See Coreboot Build How-To:


$ git clone
$ cd coreboot
$ git checkout 4.8.1
$ git submodule update --init --checkout
$ make crossgcc-i386

Extract Binary Blobs from Original Firmware Dump

These blobs are not needed, they are extracted for reference only!

Place your original lenovo.bin firmware dump into folder util/ifdtool/, then use ifdtool to extract flashregions, i.e.:

$ cd util/ifdtool
$ make
$ ./ifdtool -x lenovo.bin
File lenovo.bin is 8388608 bytes
  Flash Region 0 (Flash Descriptor): 00000000 - 00000fff
  Flash Region 1 (BIOS): 00600000 - 007fffff
  Flash Region 2 (Intel ME): 00001000 - 005f5fff
  Flash Region 3 (GbE): 005f6000 - 005f7fff
  Flash Region 4 (Platform Data): 005f8000 - 005fffff
$ l *.bin
flashregion_0_flashdescriptor.bin  flashregion_1_bios.bin  flashregion_2_intel_me.bin  flashregion_3_gbe.bin  flashregion_4_platform_data.bin  lenovo.bin
  • The content of flash region 0 will not be used, instead a libreboot-modified descriptor build from scratch comes into action.
  • Flash region 1 will be replaced by coreboot firmware. From the output above, the original size of that region is obvious: 0x200000.
    This region will be increased by the modified descriptor, and it will be located right behind the re-located region 3.
  • Flash region 2 will be deleted.
  • The content of region 3 will not be used.
    Instead, GbE configuration data will be build from scratch, and region 3 will be located right behind region 0.
  • Flash region 4 will be deleted.


$ make menuconfig

Use default values, but additionally select/deselect as specified:

  • Mainboard
    • Mainboard vendor (Lenovo) —>
    • Mainboard model (ThinkPad X200 / X200t) —>
    • ROM chip size (8192 KB (8 MB)) —>

      Select the appropriate ROM chip size of your X200 model (4, 8, 16MB) and substract 0x3000 to get the correct size of region BIOS, or like it is called here: “Size of CBFS filesystem in ROM”.
    • (0x7fd000) Size of CBFS filesystem in ROM

      The original size of flash region 1 (BIOS) is 0x200000, but we are going to use a libreboot-modified descriptor which deletes region 2 (IME-Firmware) and increases region 1.
  • General Setup
    • [*] Use CMOS for configuration values
  • Chipset
    • Include CPU microcode in CBFS (Generate from tree) —>

      Include CPU microcode in order to avoid occasional freezes which otherwise might occur with VMX and video usage. Note that we are not d'accord with any proprietary license status of that blob or its sources, but machines that occasionally hang without warning is not an option, either.
  • Devices
    • Graphics initialization (Use native graphics init) —>
    • Display —>
      • Framebuffer mode (Linear "high-resolution" framebuffer) —>
  • Payload
    • Add a payload (An ELF executable payload) —>
    • "(payload.elf)" Payload path and filename

      File payload.elf should match your previously built executable GRUB payload file for platform i386-coreboot. See GRUB How-To.
    • Secondary Payloads —>
      • Select: Load coreinfo as a secondary payload
      • Select: Load nvramcui as a secondary payload
The .config file may contain your paths which you probably don't want to share with others.

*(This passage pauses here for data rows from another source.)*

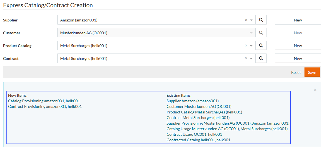Create a New Product Catalog
Screen dimensions: 324x148
pyautogui.click(x=298, y=46)
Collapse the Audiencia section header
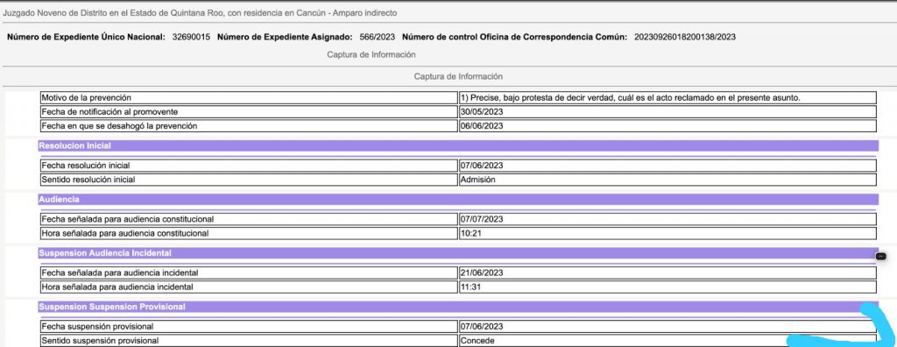This screenshot has width=897, height=347. point(458,199)

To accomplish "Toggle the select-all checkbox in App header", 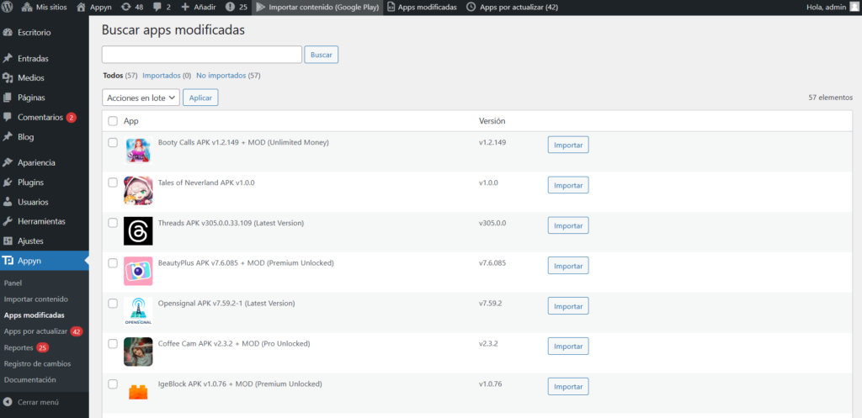I will 113,121.
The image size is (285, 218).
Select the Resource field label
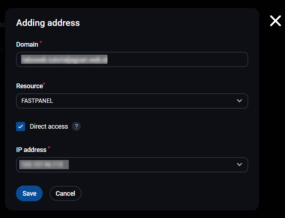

When you have exit the menuconfig tool, type:

$ make

This will provide the coreboot.rom in folder build/.

Add Custom Files

Add Zerocat’s GRUB Configuration File

Use coreboot’s cbfstool to add the custom configuration file as etc/zerocat.cfg.

$ build/cbfstool build/coreboot.rom add -t raw -n etc/zerocat.cfg -f your/path/to/grub@2.02_zerocat.cfg
$ build/cbfstool build/coreboot.rom print

See grub@2.02_zerocat.cfg for reference. Before using it, please edit the file and adjust your keyboard layout which is currently pre-set via keymap.

Secondary Payloads

NVRAMCUI and Coreinfo

Secondary payloads nvramcui and coreinfo should be accompanied with an informative message about occasional freezes, what can be achieved with GRUB, but not with SeaBIOS. Therefor, let’s move them out of the SeaBIOS img/ search path:

$ for i in coreinfo nvramcui; \
  do \
    build/cbfstool build/coreboot.rom extract -m x86 -n img/$i -f $i.extracted \
      && build/cbfstool build/coreboot.rom remove -n img/$i \
      && build/cbfstool build/coreboot.rom add-payload -c lzma -n $i -f $i.extracted \
      && rm $i.extracted;
When invoking coreinfo fromout the GRUB Boot Menu, please get prepared for occasional freezes due to CPU exceptions and faults. See Coreinfo CPU Exceptions.
When invoking nvramcui fromout the GRUB Boot Menu, switch your RF Kill Switch off! Active bluetooth devices might freeze the application.
Hmm..., and secondary payloads nvramcui and coreinfo seem to freeze in case a fingerprint sensor is part of the system, so please unplug that sensor.

Add SeaBIOS Payload

Zerocat’s GRUB Configuration File already comes with a menu entry to chainload the SeaBIOS payload. Add files to the coreboot.rom as required:

$ build/cbfstool build/coreboot.rom add -t raw -n config-seabios -f your/path/to/seabios/.config
$ build/cbfstool build/coreboot.rom add -t raw -n vgaroms/vgabios.bin -f your/path/to/seabios/out/vgabios.bin
$ build/cbfstool build/coreboot.rom add-payload -n seabios.elf -f your/path/to/seabios/out/bios.bin.elf
$ build/cbfstool build/coreboot.rom print

Please read section “Adding SeaBIOS Payload” of the GRUB How-To for more information.

Add Background Images

Zerocat’s GRUB Configuration File has already been prepared to make use of background images, if available. Just add a first image like so:

$ build/cbfstool build/coreboot.rom add -t raw -n background.png -f your/path/to/background.png
$ build/cbfstool build/coreboot.rom print

See Zerocat’s background image for reference:

You may add up to three more images named background_1.png, background_2.png and background_3.png. This feature provides space for additional information, such as a documented flash procedure for example. Use hotkey 'i' in GRUB’s Boot Menu to cycle through the images.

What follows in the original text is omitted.